(Dataset entries)
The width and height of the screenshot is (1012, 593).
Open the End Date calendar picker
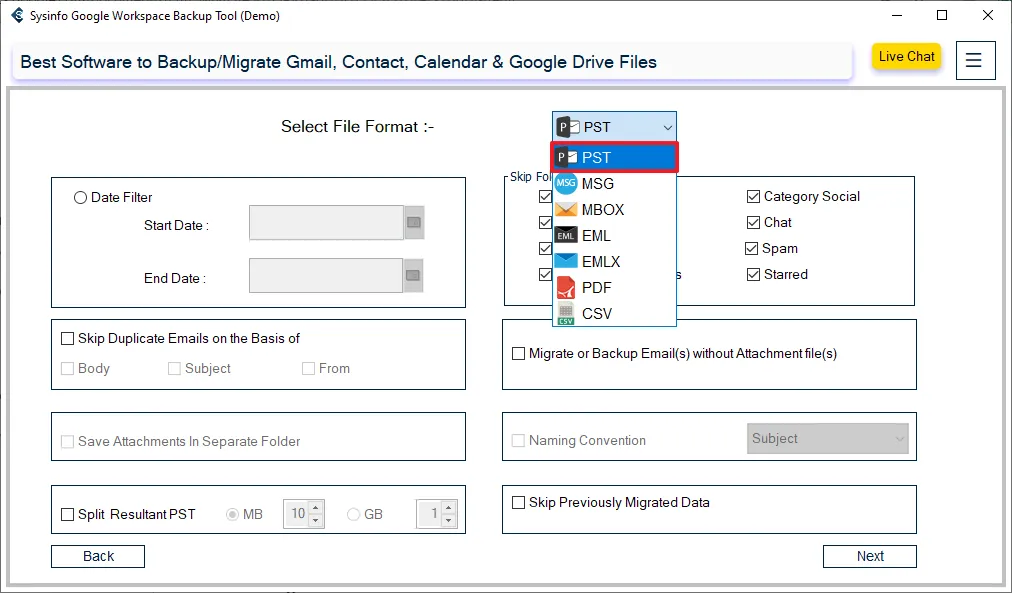413,275
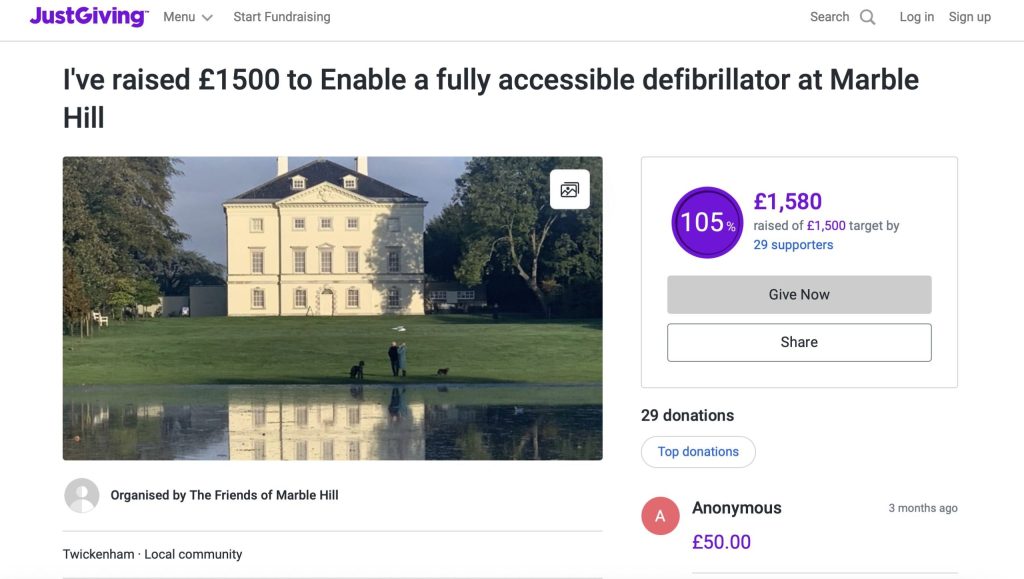Click the organiser avatar icon
1024x579 pixels.
pyautogui.click(x=81, y=495)
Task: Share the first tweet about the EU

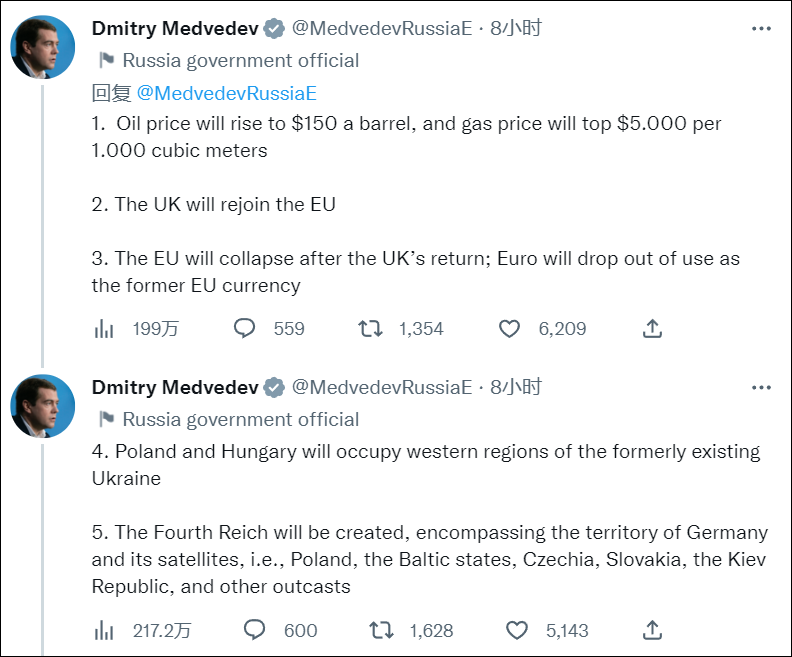Action: pos(652,328)
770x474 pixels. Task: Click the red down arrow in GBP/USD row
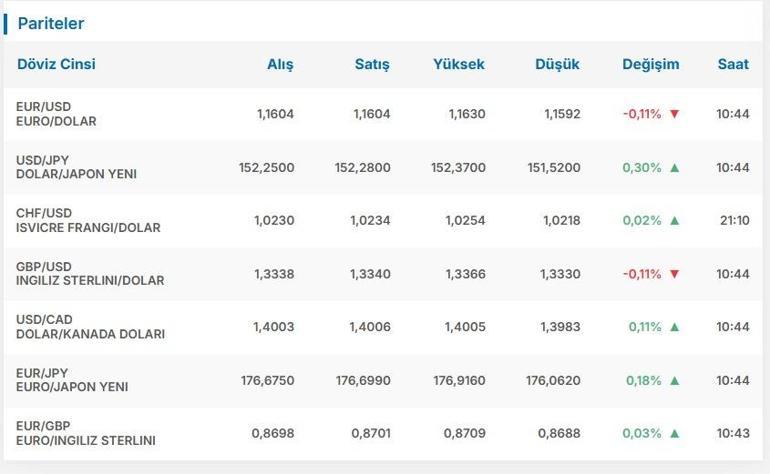click(x=674, y=274)
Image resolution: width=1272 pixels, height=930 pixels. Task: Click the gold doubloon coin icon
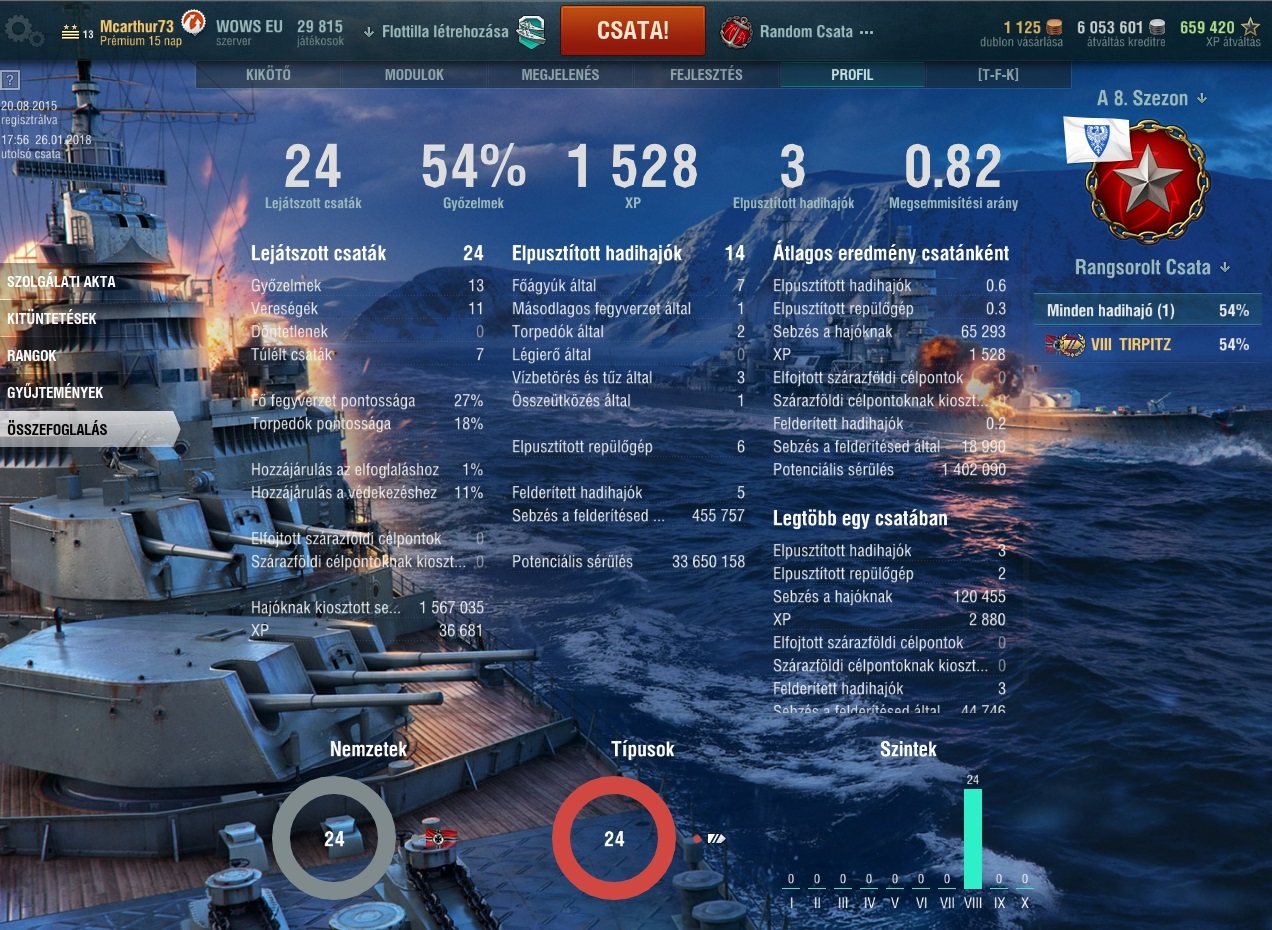1055,28
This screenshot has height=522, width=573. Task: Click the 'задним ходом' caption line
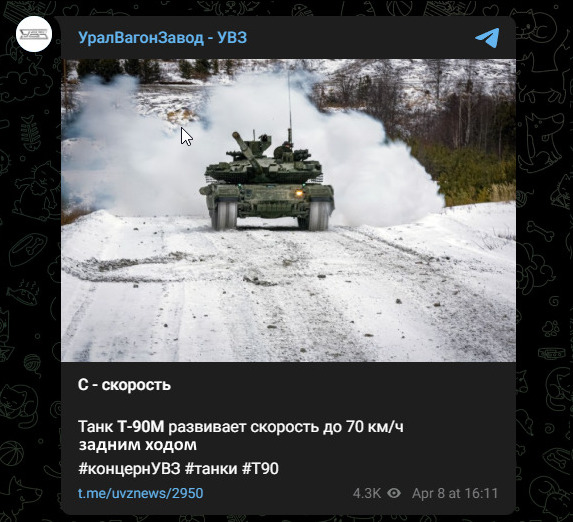tap(138, 445)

▸ **Work request**
For every entry, return its exact wording and leave out any image.

▸ **Response area**
The width and height of the screenshot is (1012, 593).
Open the End Date calendar picker
413,275
Click the organiser avatar icon
1024x579 pixels.
pyautogui.click(x=81, y=495)
Task: Share the first tweet about the EU

Action: pos(652,328)
770x474 pixels. Task: Click the red down arrow in GBP/USD row
click(x=674, y=274)
Image resolution: width=1272 pixels, height=930 pixels. Task: Click the gold doubloon coin icon
1055,28
This screenshot has height=522, width=573. Task: Click the 'задним ходом' caption line
tap(138, 445)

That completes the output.